BACA JUGA : Seorang Pria Bakar Diri Protes Pemakaman Shinzo Abe
Pemakaman kenegaraan yang menggunakan dana publik sebesar 11,8 juta dolar atau senilai Rp 178 miliar ini telah memicu banyaknya reaksi sinis dari publik, lantaran ongkos pemakaman tersebut dianggap terlalu mahal dan hanya membuang-buang uang, di saat Jepang saat ini sedang berjuang mengatasi inflasi tertingginya.

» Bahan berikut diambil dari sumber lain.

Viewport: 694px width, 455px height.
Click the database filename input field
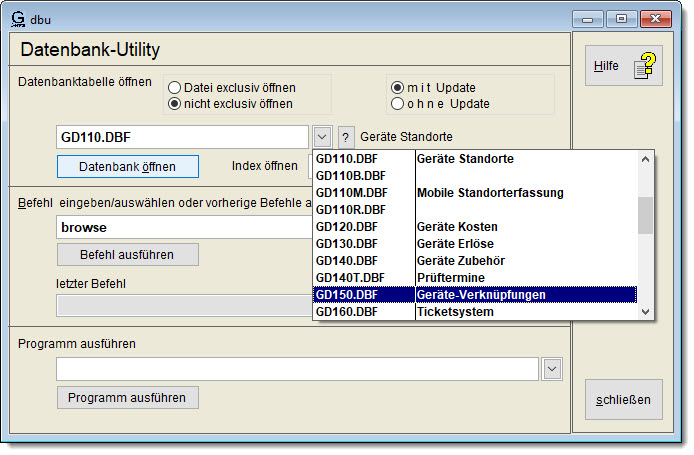click(182, 137)
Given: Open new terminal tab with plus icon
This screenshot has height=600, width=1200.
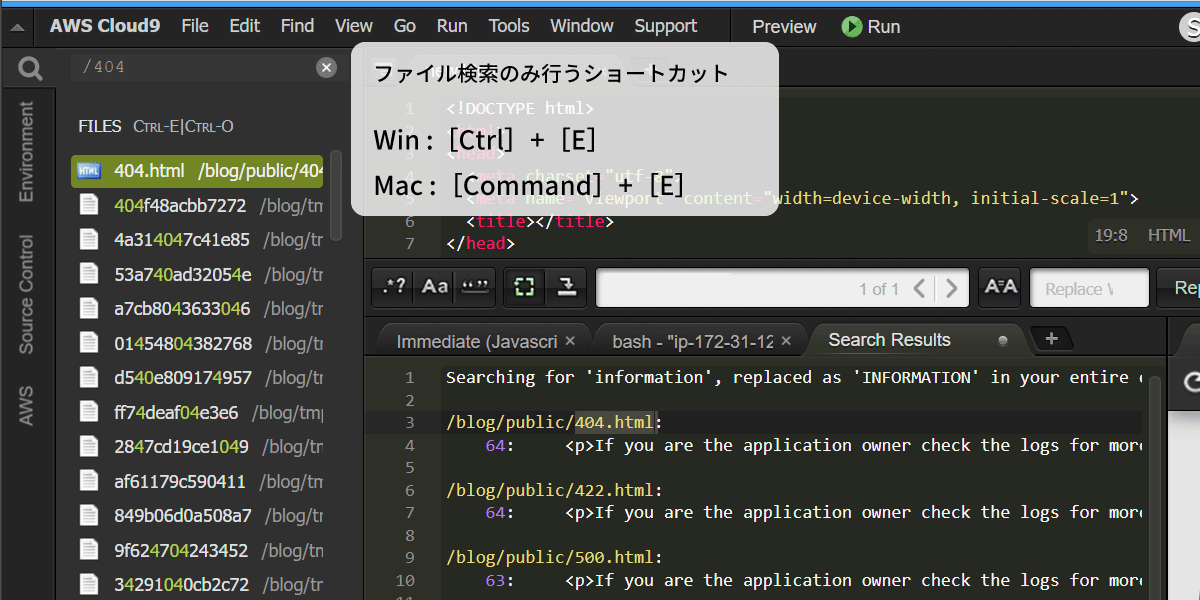Looking at the screenshot, I should point(1051,339).
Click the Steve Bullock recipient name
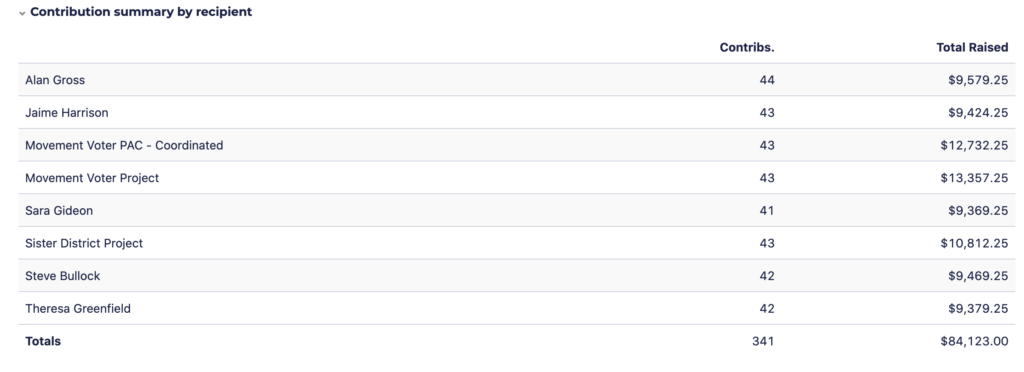 (63, 276)
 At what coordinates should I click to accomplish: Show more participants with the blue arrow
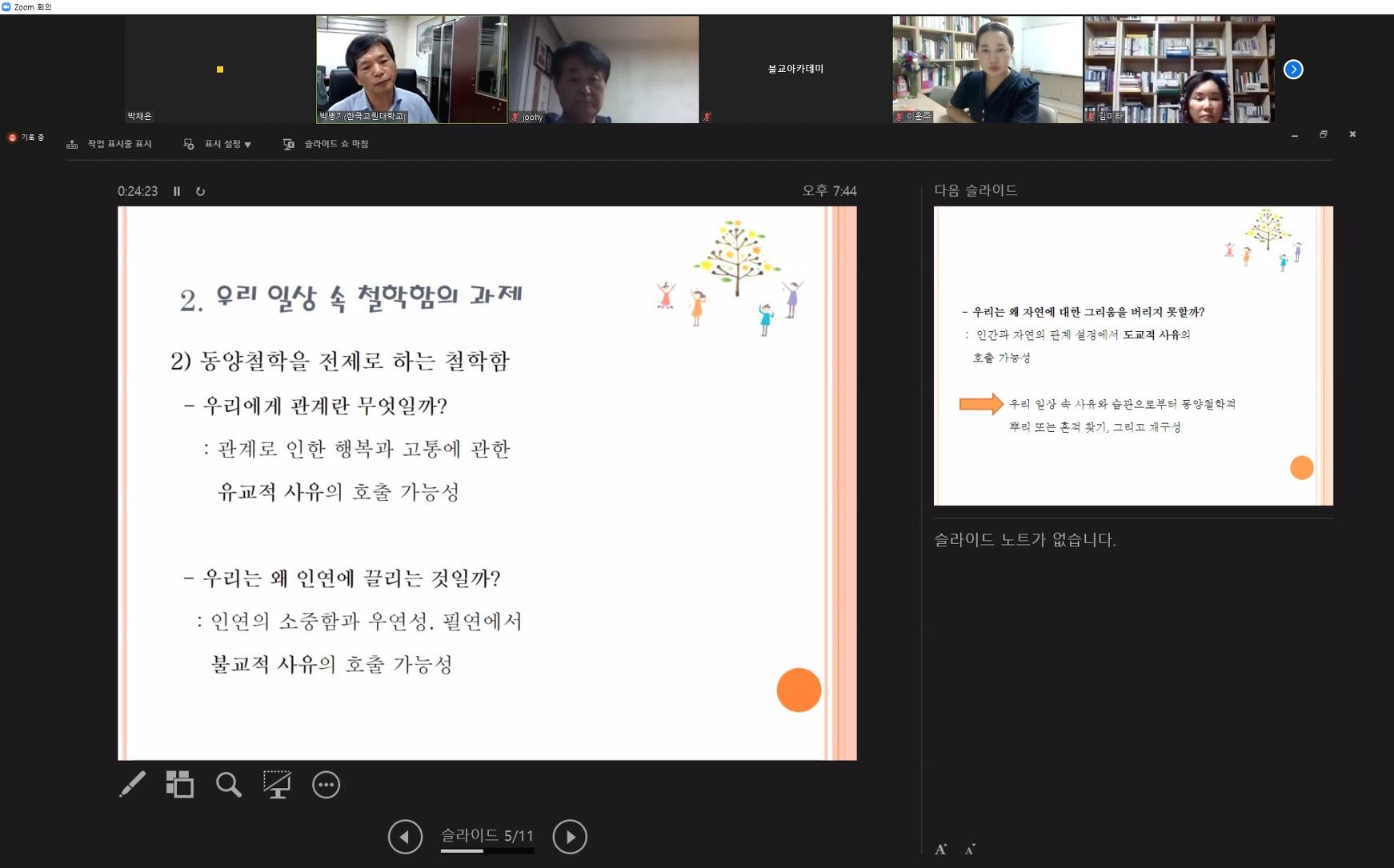[x=1293, y=70]
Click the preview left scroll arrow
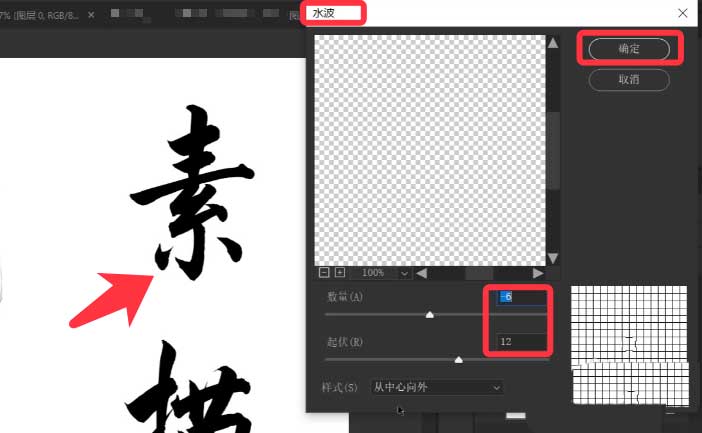 click(421, 272)
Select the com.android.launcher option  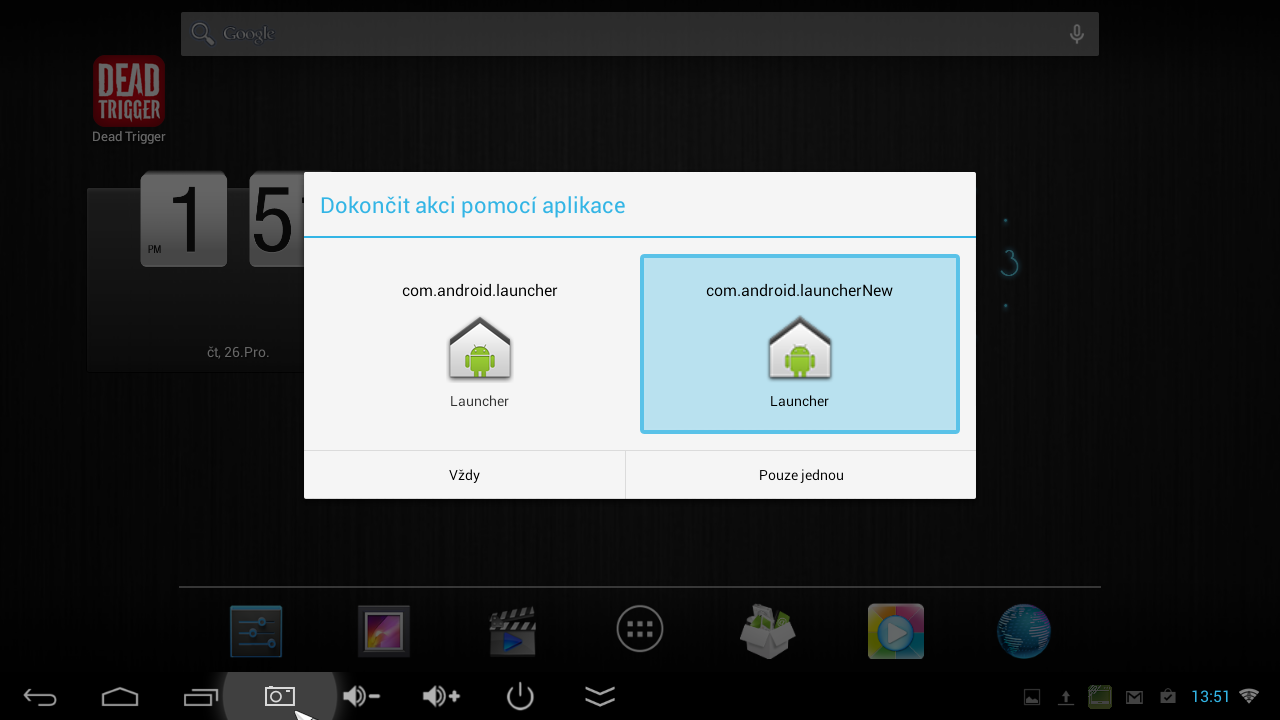point(479,345)
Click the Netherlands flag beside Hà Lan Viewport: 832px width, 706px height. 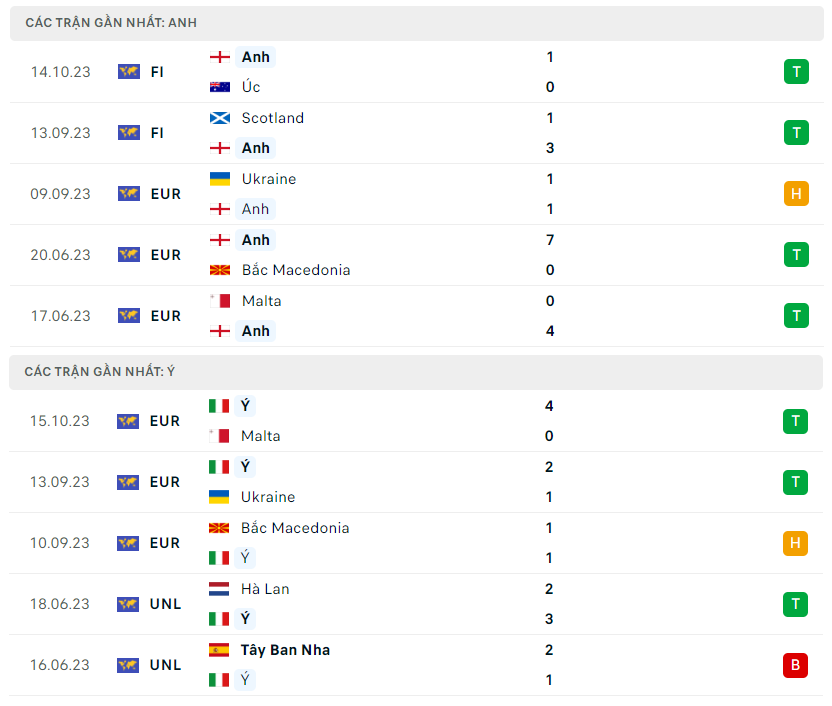pyautogui.click(x=219, y=589)
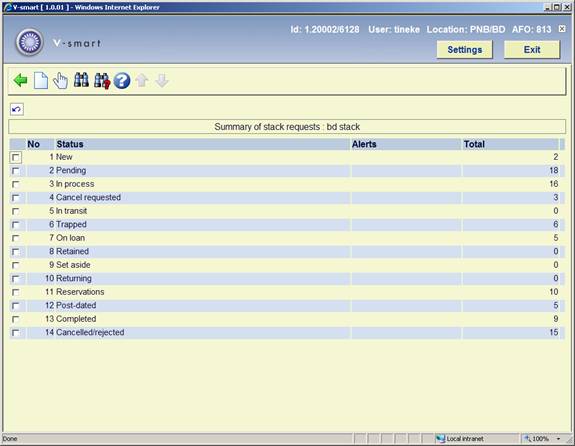Click the new blank document icon

41,80
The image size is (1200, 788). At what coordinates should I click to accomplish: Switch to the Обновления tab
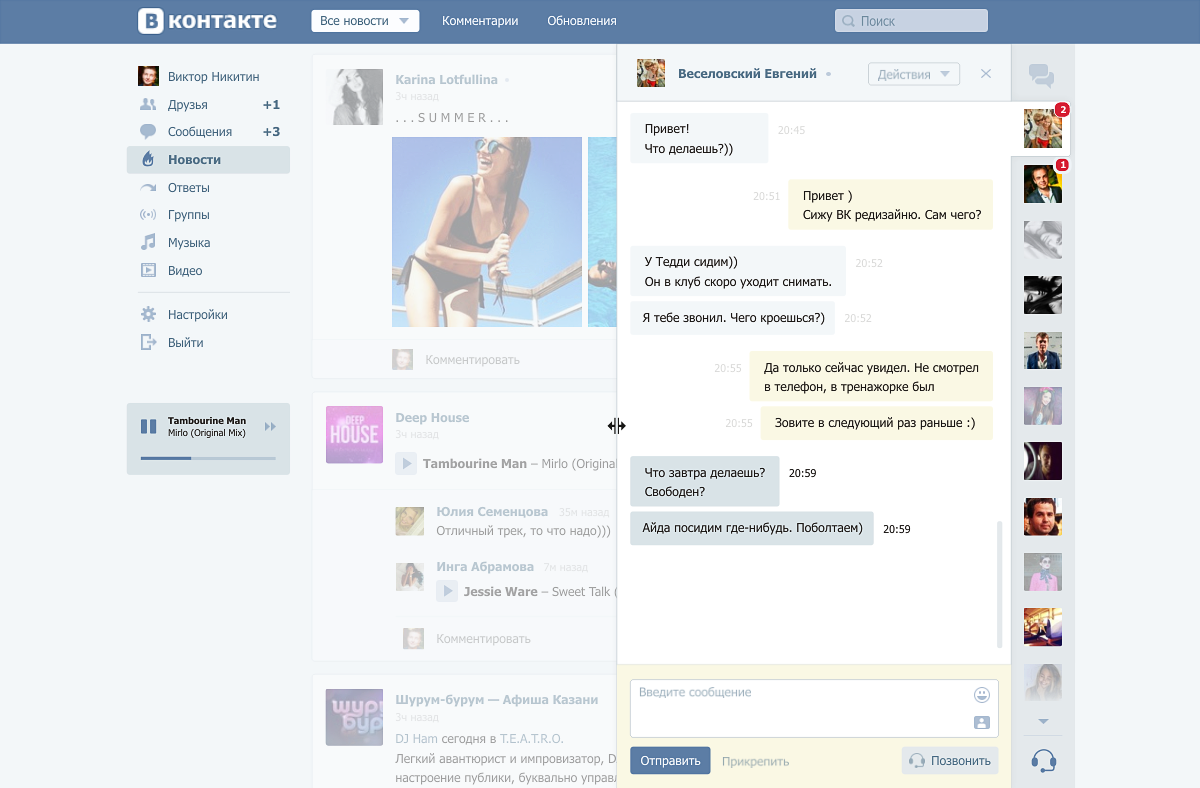point(582,21)
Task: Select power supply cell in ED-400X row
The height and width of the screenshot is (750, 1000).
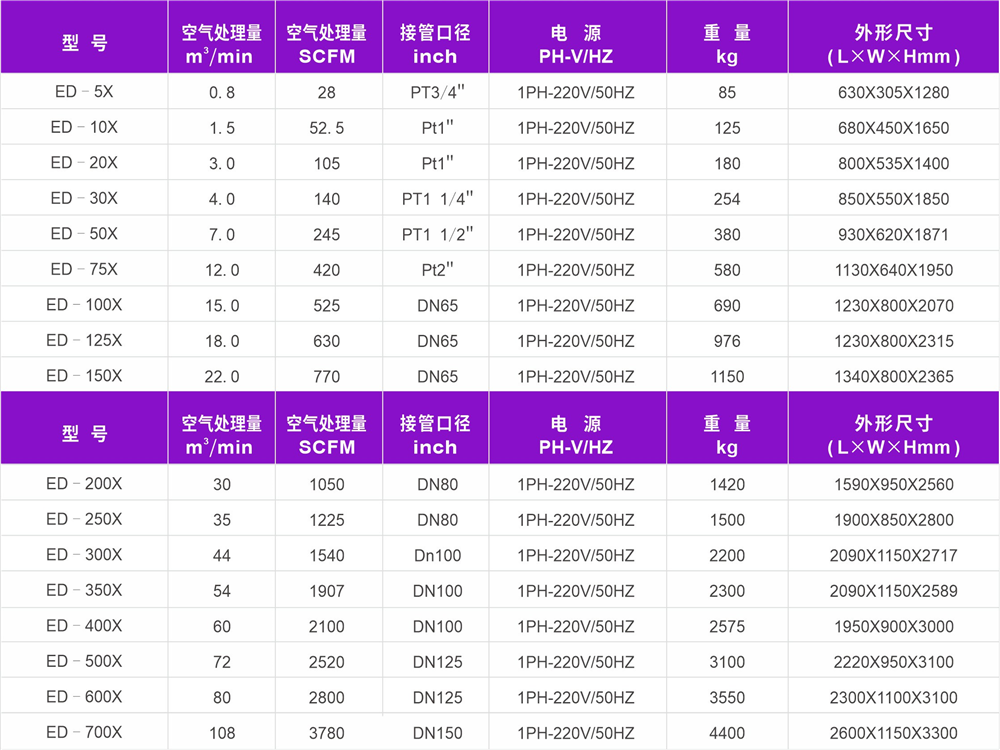Action: point(576,627)
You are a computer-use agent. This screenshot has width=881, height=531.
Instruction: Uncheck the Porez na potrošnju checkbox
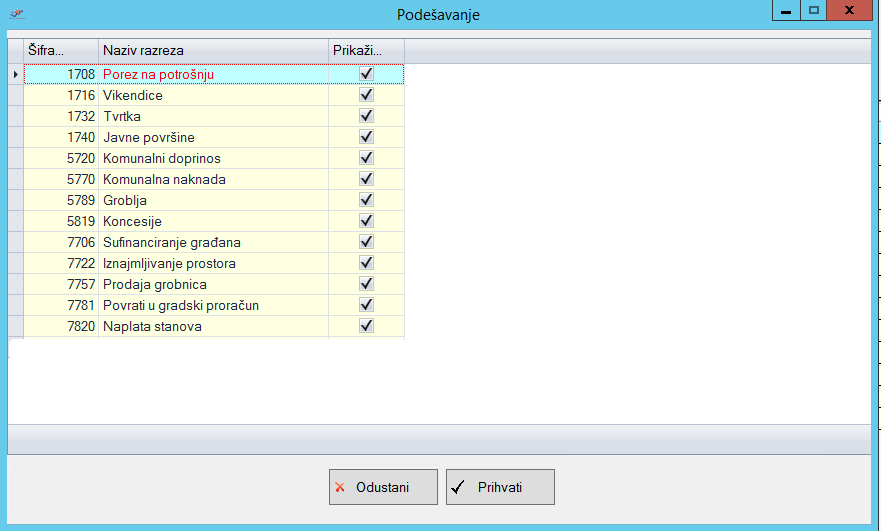pyautogui.click(x=366, y=74)
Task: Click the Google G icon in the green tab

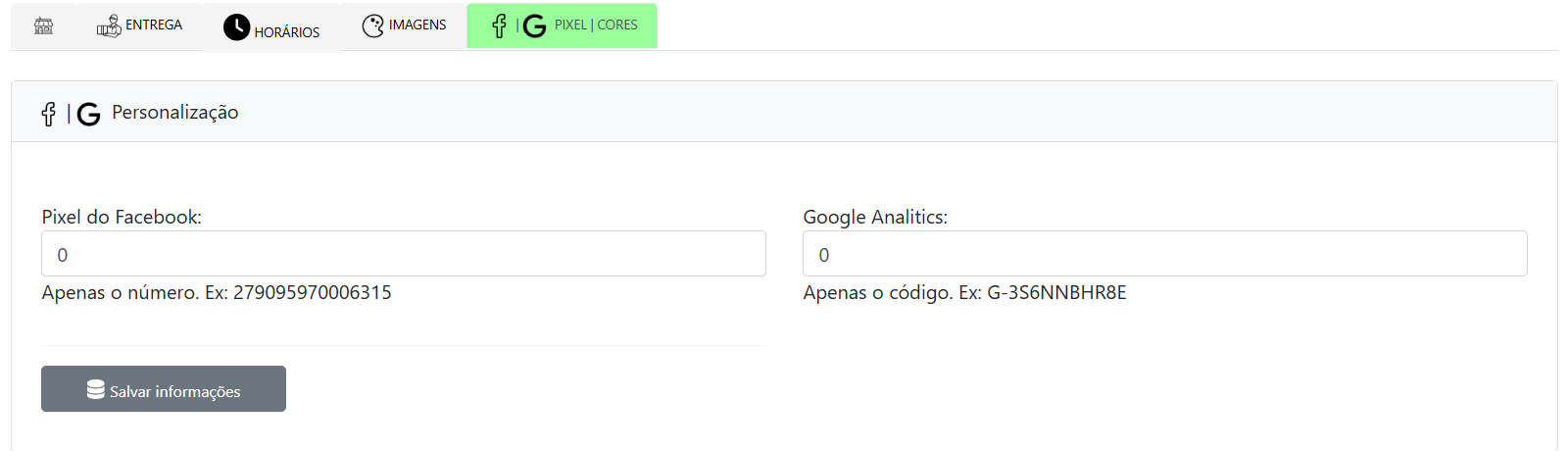Action: click(x=534, y=26)
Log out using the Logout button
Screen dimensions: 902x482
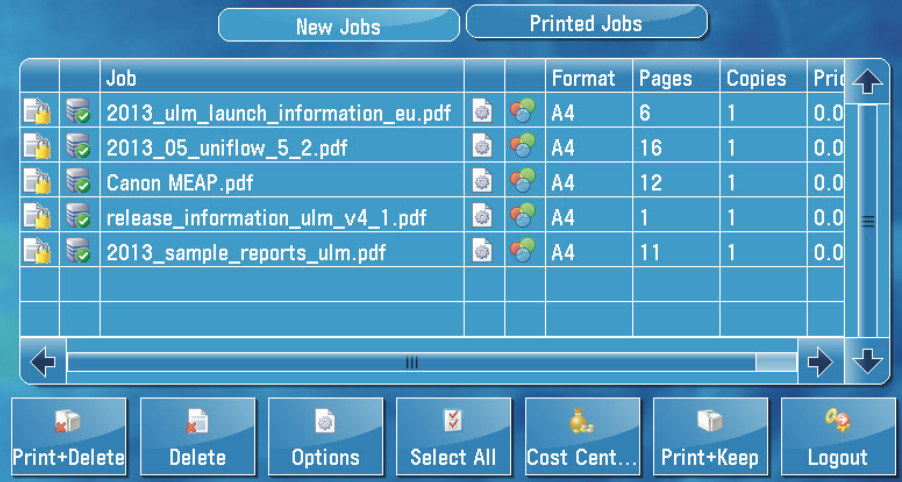(838, 437)
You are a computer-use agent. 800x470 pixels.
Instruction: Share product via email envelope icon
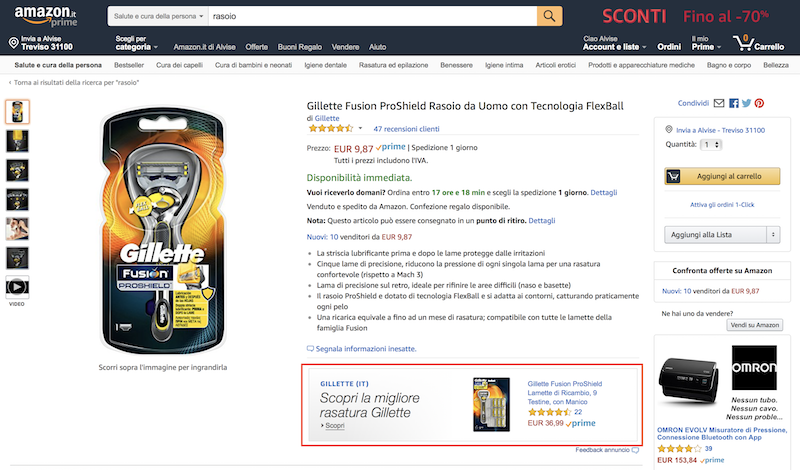718,103
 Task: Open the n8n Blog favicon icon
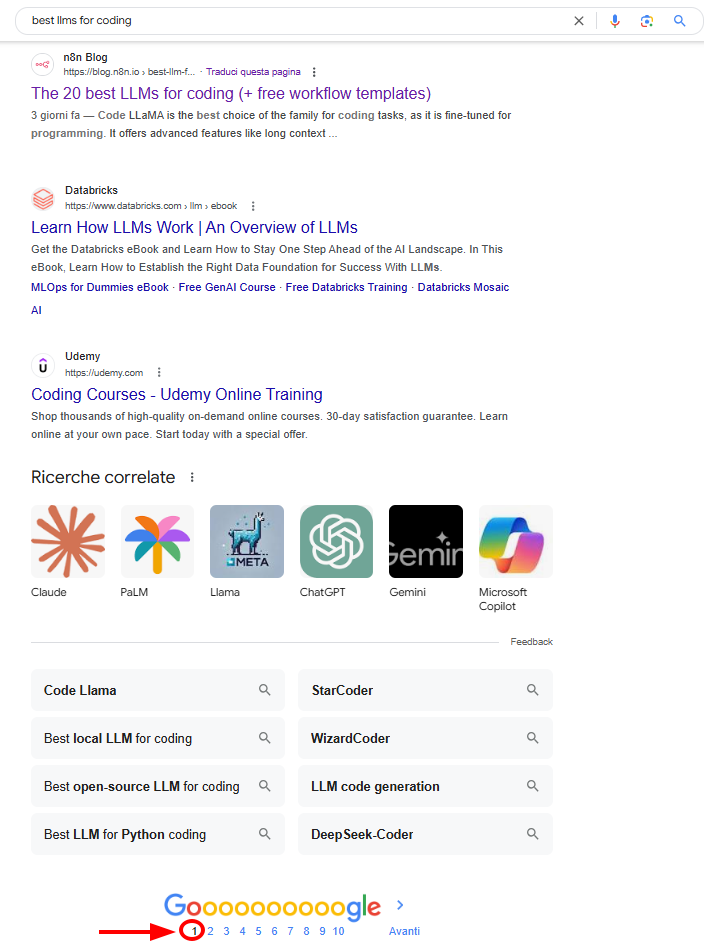[x=42, y=65]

Seperti dimuat Global News pada Senin (26/9), beberapa pihak oposisi menyelenggarakan rapat umum untuk membahas pemakaman Abe. Mereka sepakat mengatakan, uang pajak seharusnya dibelanjakan untuk tujuan yang lebih berarti, seperti untuk mengatasi kesenjangan ekonomi yang melebar yang disebabkan oleh kebijakan ekonomi yang diciptakan oleh Abe.
“Menghabiskan uang pajak kami yang berharga untuk pemakaman kenegaraan tanpa dasar hukum, adalah tindakan yang menginjak-injak konstitusi,” ujar salah satu pihak oposisi, Takakage Fujita, ketika rapat umum di Tokyo.
Atas hal tersebut, Perdana Menteri Jepang saat ini, Fumio Kishida telah dikritik karena memaksakan acara mahal untuk Abe, yang dibunuh pada bulan Juli lalu, di tengah meluasnya kontroversi tentangnya. Kematian Abe telah membongkar hubungan antara Abe, Partai Demokrat Liberal (LDP) dengan Gereja Unifikasi, yang dikenal oleh publik sebagai gereja aliran sesat.